Non gli credono. O meglio non gli credono più visto che nel corso della legislatura gli hanno creduto ogni volta per poi ricredersi puntualmente. È successo anche sulla riforma costituzionale. La minoranza Pd ad oggi – visti i precedenti il complemento di tempo è doveroso – annuncia il suo voto contrario al referendum. Mercoledì in una riunione a Montecitorio arriverà la posizione ufficiale. Sono divisi fra falchi e colombe, ma ormai il loro «niet» è definitivo. Se la domenica, dopo il comizio alla festa di Catania, Roberto Speranza annuncia il suo no (ma «ad oggi», appunto), il lunedì in cui riapre la camera a casa dem le cose non sono migliorate. Anzi. La e-news inviata ieri agli iscritti dal segretario-presidente viene interpretata come un’altra presa in giro. Renzi giura sulla sua «disponibilità a cambiare la legge elettorale» e «a confrontarci in modo libero con tutti». Una beffa, tanto più che riaperto il Transatlantico ricominciano a circolare le ’notizie’ di provenienza Chigi. E così ieri c’era chi annunciava l’imminente «mandato esplorativo» ai capigruppo Zanda e Rosato per sondare le intenzioni dei partiti sull’Italicum. Ma è il classico ballon d’essai: sull’argomento le forze politiche sono divise e in ogni caso rimettere tutti intorno a un tavolo è l’ultima cosa che serve a un governo impegnato su una finanziaria che non indispettisca il cittadino-elettore alla vigilia dela prova referendaria.

I renziani neanche fanno mistero di essere contrari a «trattare» con la minoranza Pd. Avverte il vicesegretario Lorenzo Guerini: «Non saremo disponibili a leggi non chiare e che ci riportino alle larghe intese», «iniziamo a confrontarci ma i tempi sono legati alla disponibilità che troviamo nelle altre forze politiche in parlamento». Replica Pier Luigi Bersani dalla festa dell’Unità di Roma: male non parlare con la minoranza, dice, basta «segnali di fumo», «se resta così il mio sì alle riforme non c’è di sicuro», «l’Italicum va corretto radicalmente. Renzi dice che ’siamo pronti’ a modifiche? E chi la deve fare la proposta? La deve fare il governo, che deve prendere l’iniziativa come quando ha messo la fiducia». Bersani picchia duro sui rischi di un paese diviso: cita la Brexit e avverte che «si ballerà», «questo vuol dire dare un’occasione alla speculazione per spennare il parco buoi e, a chi vuole, di mettere le mani su pezzi del sistema». Quanto alle intenzioni delle forze del parlamento, si fa presto: Forza Italia non è in grado di affrontare il dossier, i 5 Stelle fanno muro a difesa dell’Italicum, formidabile regalo di Renzi al movimento. E alzano i decibel per coprire i loro guai. Luigi Di Maio, uscito malconcio dal caso Roma, attacca: «Oggi mi sarei aspettato il titolo dei giornali: Renzi schizofrenico. Ci ha detto che la legge elettorale era un modello e ora vuole cambiarla».

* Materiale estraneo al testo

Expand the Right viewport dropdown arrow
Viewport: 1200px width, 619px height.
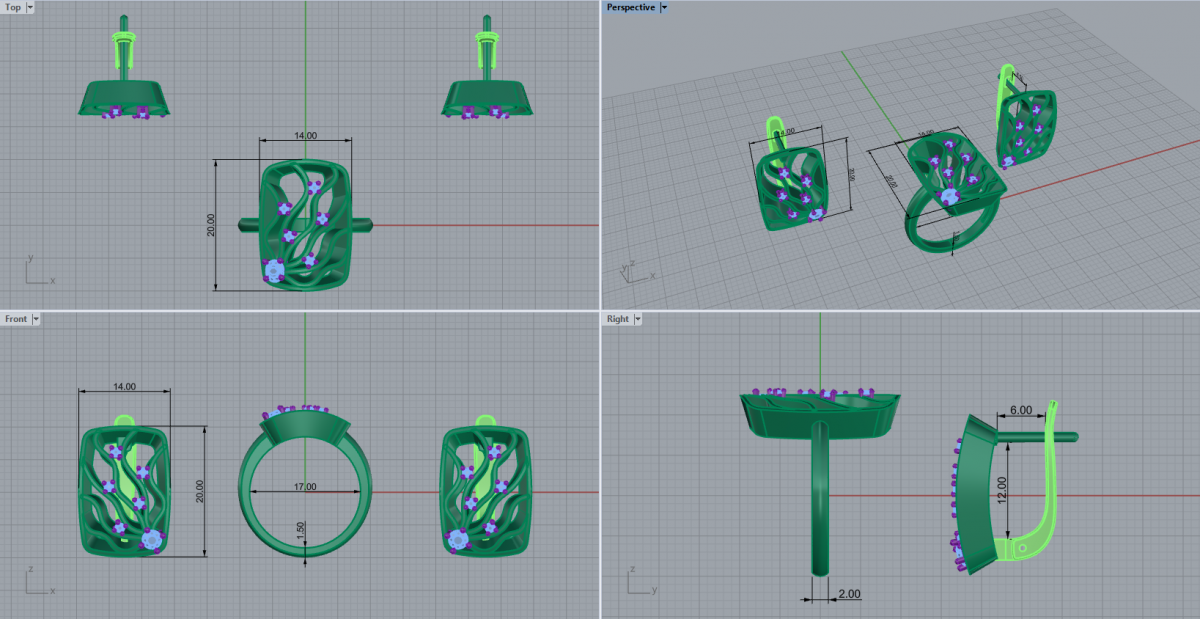(638, 319)
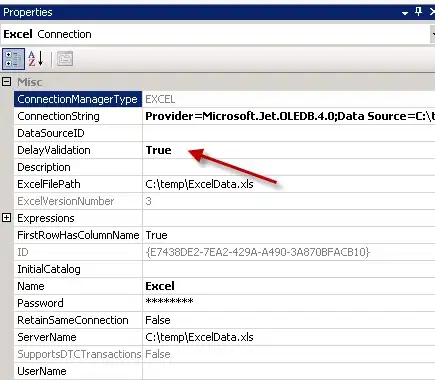435x382 pixels.
Task: Open the Property Pages icon
Action: pos(65,59)
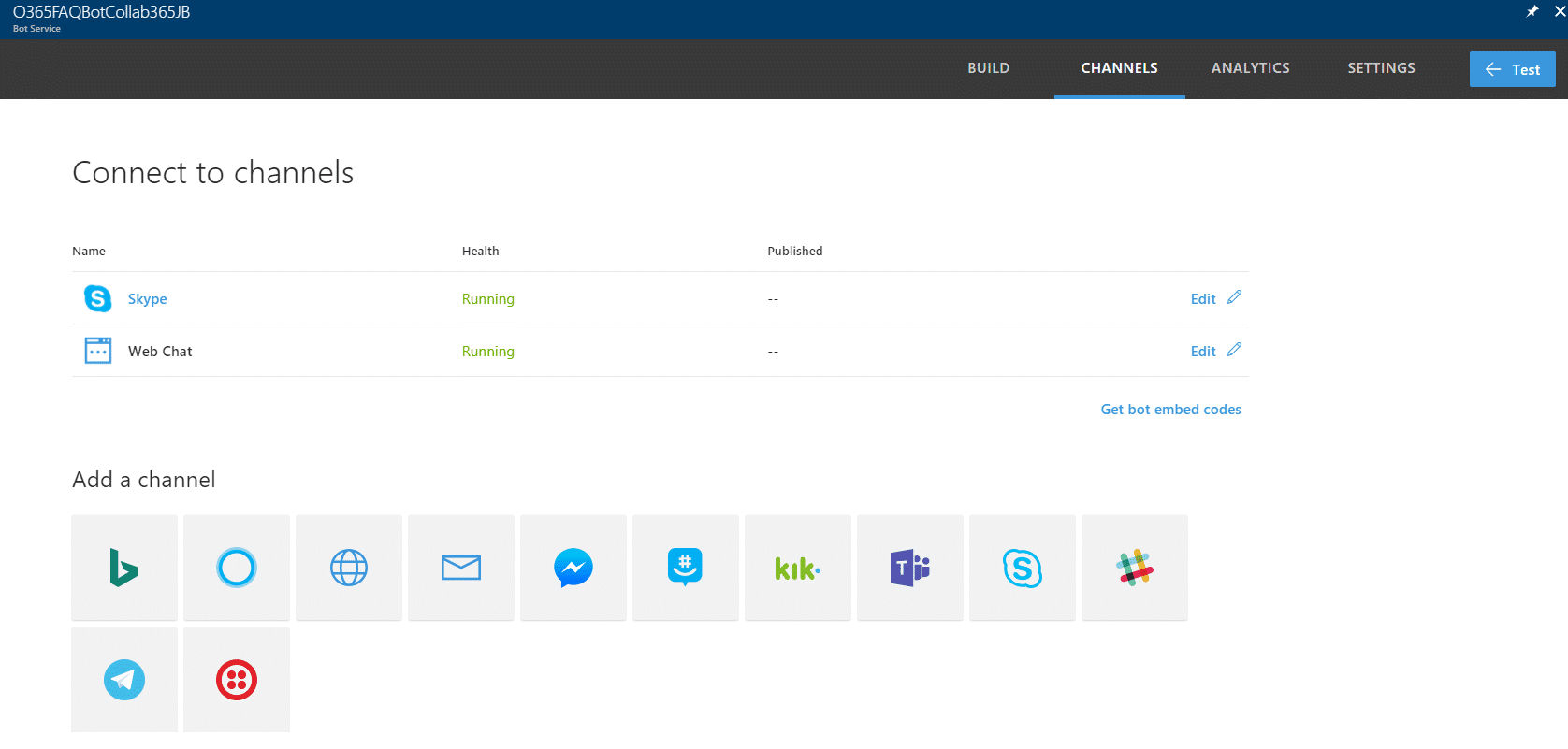Add the GroupMe channel
Image resolution: width=1568 pixels, height=749 pixels.
tap(686, 568)
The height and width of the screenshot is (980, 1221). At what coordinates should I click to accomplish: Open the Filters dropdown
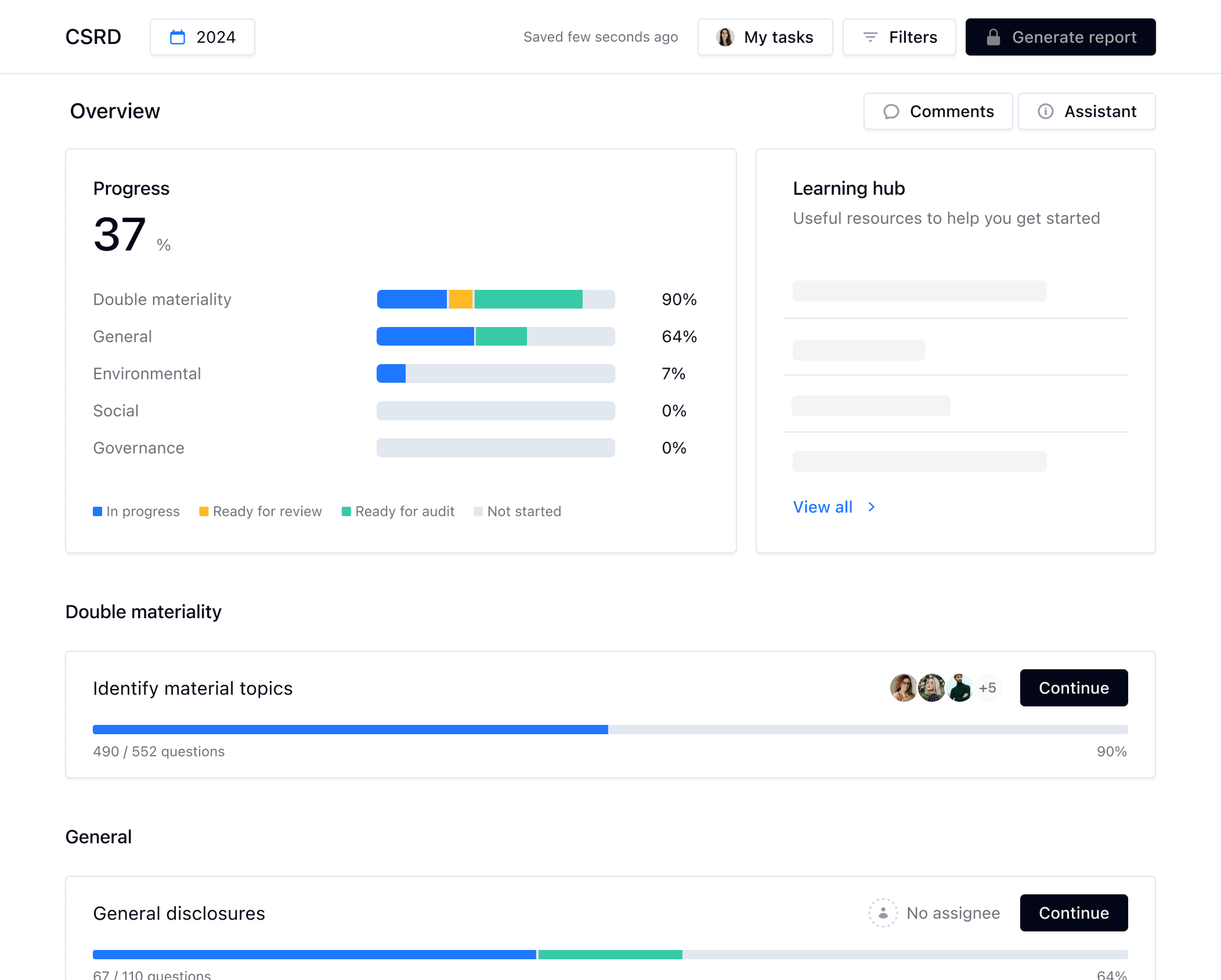[x=899, y=37]
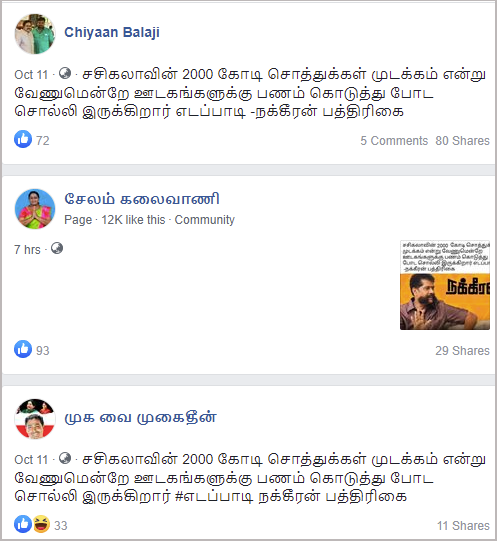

Sulla strategia del premier fa ironia Pippo Civati: «Prima vedere sì, poi eventualmente ti faccio vedere il cammellum». È così, e non da ieri: il presidente ha intenzione di aspettare il verdetto della Consulta (il 4 ottobre si terrà la prima seduta sull’Italicum), e quello degli elettori. Poi si vedrà. Intanto fa solo fumo. Il referendum, sottolinea con finta ingenuità nella sua lettera, «non riguarda legge elettorale», «se non ci credete, leggete il quesito». Un’altra presa in giro per chi parla del «combinato disposto» fra riforma e legge elettorale.

Il gioco del temporeggiamento ormai è scoperto e sfacciato. E così neanche la minoranza Pd è arrivata a un punto di non ritorno: o di qua o di là. Federico Fornaro, estensore della proposta detta “bersanellum” è piccatissimo: «Nel suo discorso a Catania Renzi non ha fatto nessuna apertura nel merito delle modifiche dell’Italicum e si è dimenticato di parlare della legge elettorale per la scelta dei senatori», tema su cui i bersaniani hanno tentato una trattativa. Altro che appello all’unità, presegue il senatore: il segretario ha parlato «da capo dei renziani» e «ha alimentato rancori e divisioni», insomma: «Così non si va da nessuna parte, anzi si porta il Pd a sbattere». Il che però vale anche per la minoranza Pd: un no tondo a Renzi è una scommessa per il dopo. E la quota di rischio è alta.